The story, narrated in a real time complete with flashbacks, time-jumps, and hidden character motivations from the perspective of one of the sultry robbers, Tokyo (played by Ursula Corbero), became such a hit that it recorded an astounding 4.3 million views upon debut.
While it was initially intended as a limited series to be told in two parts, it didn’t take long for streaming giant Netflix to swiftly acquire streaming rights, which thrust Money Heist into full view of the global audience. It was the adrenaline-fuelled entertainment the world needed. In 2018, the show bagged Best Drama Series at the 46th International Emmy Awards.
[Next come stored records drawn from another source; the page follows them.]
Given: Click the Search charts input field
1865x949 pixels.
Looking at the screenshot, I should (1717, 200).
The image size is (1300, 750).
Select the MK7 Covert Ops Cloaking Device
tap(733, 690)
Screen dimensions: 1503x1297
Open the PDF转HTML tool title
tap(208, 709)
It also became the most-watched non-English-language series and one of the most-watched series on Netflix.
Fans were hooked, devouring episode after episode, and the show went on to achieve superb success, copping 65 million households with its fourth season in its first month, and earning a cult following. Not only has it become a worldwide phenomenon, it also transcended into one of the largest pop culture phenomena of this generation i.e. the Salvador Dali mask and red overalls are instantly recognisable anywhere in the world.
Undoubtedly, the series will leave behind a legacy of being one of the most beloved international shows ever made and a beacon for more Spanish-language content to hit the global market. As it comes to a close this year with its fifth and final season, Tatler speaks to Money Heist actress Ursula Corbero as she prepares to say goodbye to the world's greatest heist and her character, Tokyo.
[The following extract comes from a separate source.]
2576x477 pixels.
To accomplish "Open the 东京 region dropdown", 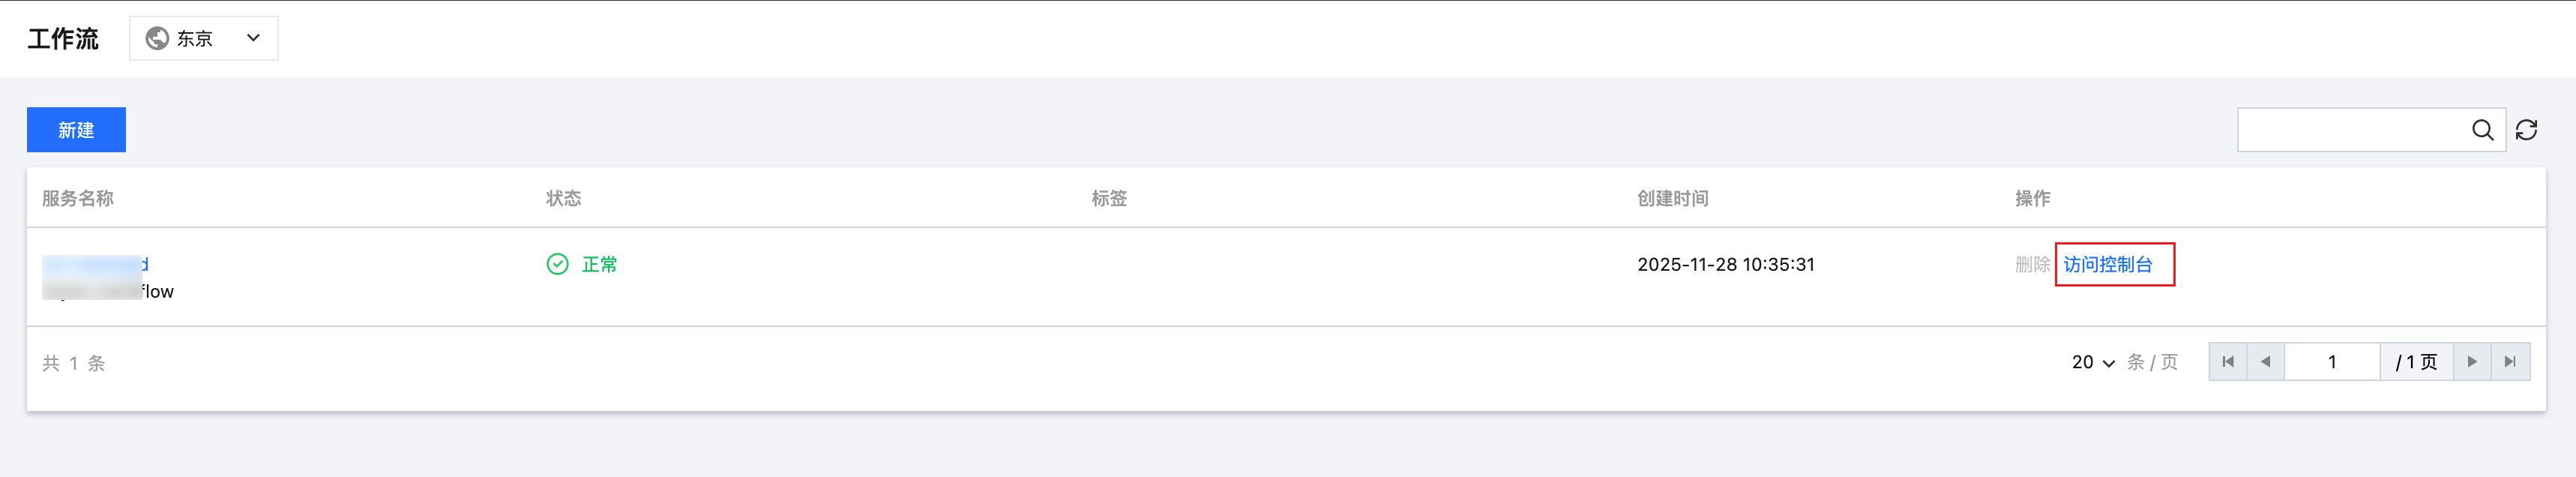I will (203, 38).
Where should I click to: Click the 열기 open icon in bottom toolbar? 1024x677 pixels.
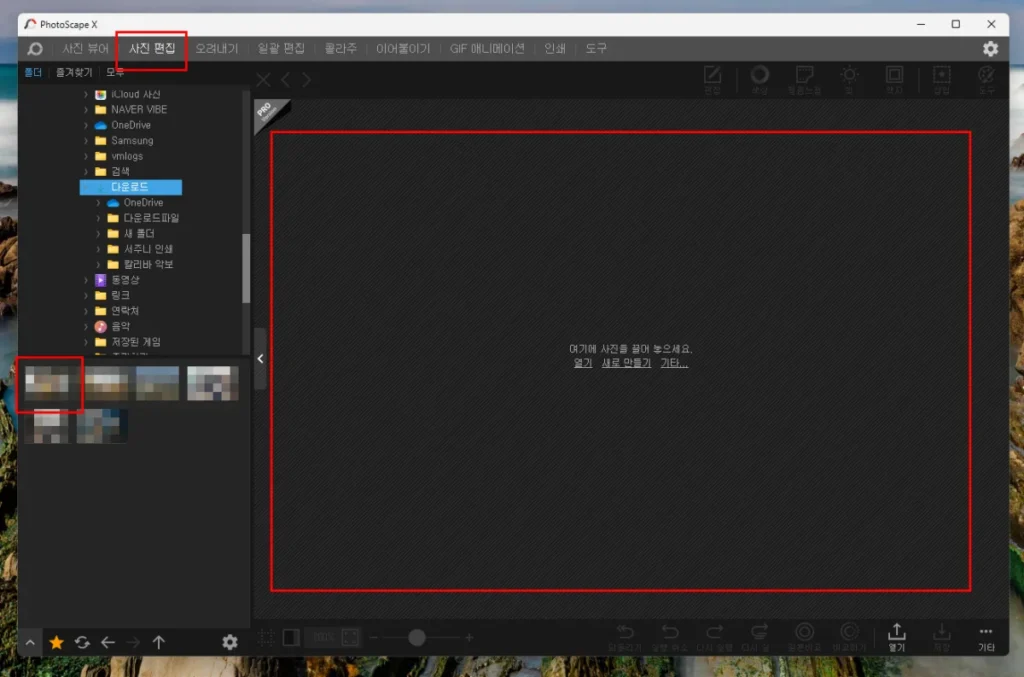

Money Heist has undeniably opened the floodgates for more Spanish-language content. In your opinion, why do you think the global audience loves the show so much?
Ursula Corbero (UC): That’s the big question. We talked a lot about this with our colleagues, the cast, the crew, and each one has a different theory. I believe it’s not just one thing, it’s an amalgamation of a few different things that took place.
If I had to choose one, I would say that what the audience loves is that they feel like what they see could potentially happen to them. If you take a look at the characters, they're not powerful or special people. They're just vulnerable, regular people in difficult circumstances and they have the courage to stand up to the powerful people, to face them, and to confront them.